Tentukan apakah setiap pernyataan berikut sesuai dengan teks bacaan tentang konferensi pembaharuan pemikiran Islam di Kairo. Jawab ya atau tidak, lalu kutip kata-kata teks yang menentukan jawaban itu. (a) Konferensi itu dihadiri sekitar 300 tokoh dari 41 negara. (b) Sesi pertama setelah pembukaan dipimpin oleh Rektor Universitas Al-Azhar. (c) Menurut Syaikh At-Thoyyib, zakat termasuk hukum ibadah yang terbuka bagi ijtihad.
++++ TEKS BACAAN ++++
KAIRO- Konferensi Internasional tentang Pembaharuan Pemikiran Islam digelar oleh Al-Azhar di Kairo 27-28 Januari 2020.
Ketua Dewan Pertimbangan MUI Prof. Din Syamsuddin sejak 26/1 berada di Kairo bersama Pimpinan Pondok Modern Tazakka Batang Jawa Tengah KH. Anizar Masyhadi. Konperensi diselenggarakan atas arahan Presiden Mesir Abdul Fattah As-sisi dan Syaikh Al-Azhar Prof. Dr. Ahmad Thoyyib. Konperensi dihadiri sekitar 300 tokoh ulama dan cendekiawan Muslim dari 41 negara. Dari Indonesia hadiri Prof. Quraish Shihab (Anggota Majelis Hukama Islam Dunia), Dr. TGB Zainul Majdi (Ketua Asosiasi Alumni Al-Azhar), Dr. Mukhlis Hanafi (Direktur Museum Al-Qur’an), Dr. Usman Syihab (Atase Pendidikan dan Kebudayaan KBRI Cairo).
Grand Syaikh Al-Azhar Prof. Dr. Ahmad At-Thoyyib dalam sambutan pembukaan konperensi menyampaikan ucapan selamat datang kepada para ulama, mufti dan cendikiawan dunia yang hadir. Menurut Syaikh At-Thoyyib, Islam dan pembaharuan selalu berjalan selaras dan beriringan, bahwa ajaran Islam terdapat tsawabith, hukum-hukum ibadah yang bersifat pasti tidak ada pintu ijtihad, seperti; sholat, puasa, zakat dan haji, namun terdapat yang bersifat mutaghayyir atau terdapat pintu ijtihad yang lebih luas.
Din Syamsuddin mendapat giliran berbicara pada sesi pertama setelah pembukaan bersama Syaikh Abdur Rahman Al-Khalifa (Presiden Dewan Islam Bahrain), dan Prof. Mohammad Husein Al-Mahrasawy (Rektor Universitas Al-Azhar) yang dipimpin oleh Prof. Akmal Ehsanoglu (Mantan Sekjen OKI dari Turki).
Din Syamsuddin dalam ceramahnya menjelaskan peran ormas-ormas Islam di Indonesia dalam pembaruan pemikiran Islam. Menurut Din, peran itu sangat nyata pada perumusan nilai-nilai dasar kebangsaan dan kenegaraan yang menghasilkan Dasar Negara Pancasila dan Konstitusi Negara UUD 1945. Keduanya menurut Din Syamsuddin, mengandung dan merupakan kristitalisasi nilai-nilai Islam. Pandangan ini pernah juga dinyatakan oleh Grand Syaikh Al-Azhar Prof. Ahmad Thoyib pada Pembukaan Pertemuan Tingkat Tinggi Ulama dan Cendekiawan Muslim di Bogor tentang Wasatiyyat Islam di Bogor pada Mei 2018, menurut Syaikh Al-Azhar yg menjadi pembicara kunci pada saat itu bahwa Pancasila bersifat Islami karena mengandung nilai-nilai Islam.
++++ DATA DITAMPILKAN ++++
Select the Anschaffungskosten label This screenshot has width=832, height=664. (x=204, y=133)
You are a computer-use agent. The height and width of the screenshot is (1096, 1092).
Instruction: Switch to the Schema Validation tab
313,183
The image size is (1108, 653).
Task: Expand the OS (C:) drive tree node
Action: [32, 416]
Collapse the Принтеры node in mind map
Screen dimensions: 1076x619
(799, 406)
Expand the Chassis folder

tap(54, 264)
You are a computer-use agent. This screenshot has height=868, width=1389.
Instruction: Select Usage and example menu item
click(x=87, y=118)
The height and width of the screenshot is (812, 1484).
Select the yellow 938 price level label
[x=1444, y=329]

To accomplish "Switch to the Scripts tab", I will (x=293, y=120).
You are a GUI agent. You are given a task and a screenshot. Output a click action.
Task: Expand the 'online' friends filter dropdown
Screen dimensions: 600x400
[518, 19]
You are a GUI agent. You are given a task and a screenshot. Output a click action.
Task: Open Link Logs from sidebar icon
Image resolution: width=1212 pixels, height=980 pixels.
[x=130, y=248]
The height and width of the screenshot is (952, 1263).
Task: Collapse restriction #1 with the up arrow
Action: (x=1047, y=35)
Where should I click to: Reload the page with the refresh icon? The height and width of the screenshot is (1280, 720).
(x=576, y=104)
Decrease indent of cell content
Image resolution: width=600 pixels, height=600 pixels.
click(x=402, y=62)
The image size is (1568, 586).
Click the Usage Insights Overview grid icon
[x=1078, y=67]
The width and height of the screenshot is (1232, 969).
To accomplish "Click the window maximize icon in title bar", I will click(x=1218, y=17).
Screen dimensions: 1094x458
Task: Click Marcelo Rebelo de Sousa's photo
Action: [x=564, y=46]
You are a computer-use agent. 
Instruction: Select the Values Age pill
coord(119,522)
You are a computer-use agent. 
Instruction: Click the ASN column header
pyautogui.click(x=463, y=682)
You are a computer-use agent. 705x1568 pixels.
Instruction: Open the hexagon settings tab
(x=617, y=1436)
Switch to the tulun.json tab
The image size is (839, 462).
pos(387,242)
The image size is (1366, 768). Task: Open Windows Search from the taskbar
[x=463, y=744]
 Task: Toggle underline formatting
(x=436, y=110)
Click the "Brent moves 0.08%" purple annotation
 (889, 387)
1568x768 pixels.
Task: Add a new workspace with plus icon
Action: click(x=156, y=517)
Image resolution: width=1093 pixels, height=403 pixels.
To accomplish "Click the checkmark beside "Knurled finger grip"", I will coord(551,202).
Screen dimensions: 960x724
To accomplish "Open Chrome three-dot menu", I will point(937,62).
++++
JAWABAN SOAL —
(a) Ya: "Konperensi dihadiri sekitar 300 tokoh ulama dan cendekiawan Muslim dari 41 negara."
(b) Tidak: "yang dipimpin oleh Prof. Akmal Ehsanoglu (Mantan Sekjen OKI dari Turki)"
(c) Tidak: "hukum-hukum ibadah yang bersifat pasti tidak ada pintu ijtihad, seperti; sholat, puasa, zakat dan haji"